Pero pensando en el largo plazo y en el conjunto de la sociedad, Ortega habría sido muy útil a todos si hubiera destinado esa gran cantidad de dinero a impulsar el cambio de modelo sanitario. Es decir, a sensibilizar a la opinión pública y a los tomadores de decisiones sobre la necesidad, ya urgente, de devolver el servicio esencial de salud a la sociedad civil. A explicar a los ciudadanos que tienen derecho a escoger médicos, tratamientos y hospitales, porque los pacientes son clientes, y los clientes, al elegir, premian al eficiente y ayudan al conjunto descartando al ineficiente, cosa que sólo puede ocurrir en un marco de competencia. La competencia genera excelencia, mientras el mantenimiento de un servicio tan importante en condiciones de injusto cuasimonopolio estatal sólo genera sobrecostes escandalosos, a veces corrupción y muy frecuentemente ineficiencia.
El Estado es un proveedor de servicios —generalmente mediocres— que nos obliga a pagarle por ellos tanto si los utilizamos como si no. La excusa de la universalidad de acceso a esos servicios es un embuste gigantesco que, junto al mito de su excelsa calidad, se nos administra una y otra vez para que no nos hagamos preguntas. Si la sanidad estatal fuera tan buena, no escaparía de ella todo el que puede: los funcionarios acudiendo a sus mutuas y el resto de los ciudadanos pagándose un seguro privado tan pronto como superan un mínimo nivel de renta. Si la pública fuera tan maravillosa, hasta la utilizarían los políticos, la realeza y las demás élites extractivas.
Para garantizar la universalidad, es fundamental acabar con la falacia de la sanidad pública como red de seguridad
Si un seguro médico cuesta apenas setenta euros al mes, es obvio que casi todo el mundo puede costeárselo, eso sin contar con la bajada de precios que se produciría si hubiera competencia real al desaparecer la desleal que ejerce el Estado. Siempre habrá, sin embargo, una decreciente minoría de personas incapaces de costearse un seguro privado, y sobre ese cimiento tan débil descansa todo el edificio de la supuesta necesidad del sistema estatal de salud. En realidad, la universalidad de acceso a la salud estaría mucho mejor gestionada con un sistema enteramente privado, porque las personas con bajo nivel de renta recibirían un cheque sanitario canjeable, a precio medio de mercado, en cualquiera de las aseguradoras. Esto que proponemos los libertarios pondría a disposición de las personas más vulnerables un derecho que hoy no tienen: el de escoger y ser tratados como clientes, y poder reclamar de verdad en caso necesario y cambiar de proveedor si no están satisfechos. Precisamente para garantizar la universalidad, es fundamental acabar con la falacia de la sanidad pública como red de seguridad. La verdadera red consistiría en darle acceso a la sanidad privada, en igualdad de condiciones con el cliente normal, a todo aquel que no pueda pagarse la póliza. Lo insolidario es condenar a esas personas al gueto de la pública.

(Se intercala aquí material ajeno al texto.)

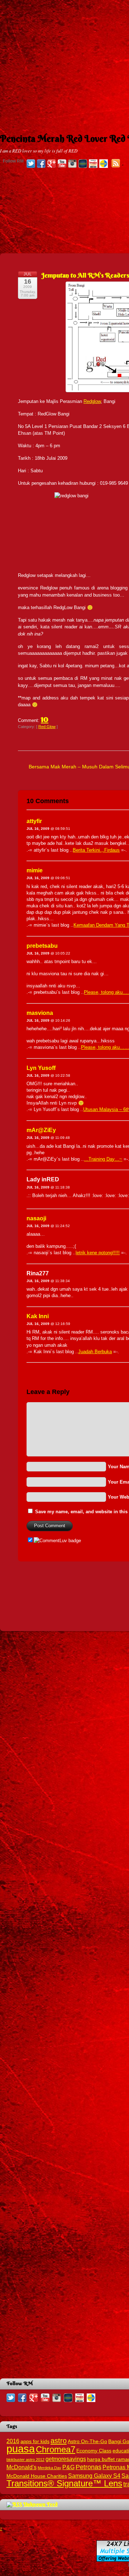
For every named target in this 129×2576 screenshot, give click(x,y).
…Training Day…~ (103, 1159)
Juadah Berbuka (95, 1351)
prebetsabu (42, 946)
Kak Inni (38, 1316)
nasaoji (36, 1218)
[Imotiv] (93, 163)
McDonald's (21, 2467)
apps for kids (34, 2441)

Es una lástima que quien tiene un gran patrimonio y un merecido prestigio empresarial, suficientes ambos para ayudar con eficacia a cambiar las cosas, opte en cambio por inyectar una fortuna a la continuidad del statu quo. Admiro a Amancio Ortega por su visión de negocio y por haber creado de la nada un vasto imperio que da de comer a infinidad de personas en todo el planeta. Y precisamente por ello le pido que deje de cebar a la bestia estatal que devora nuestros recursos haciéndonos trabajar la mitad de nuestro tiempo para costearla, y que se cree con derecho a dirigir la cultura y el consumo y a reprimir nuestra Libertad.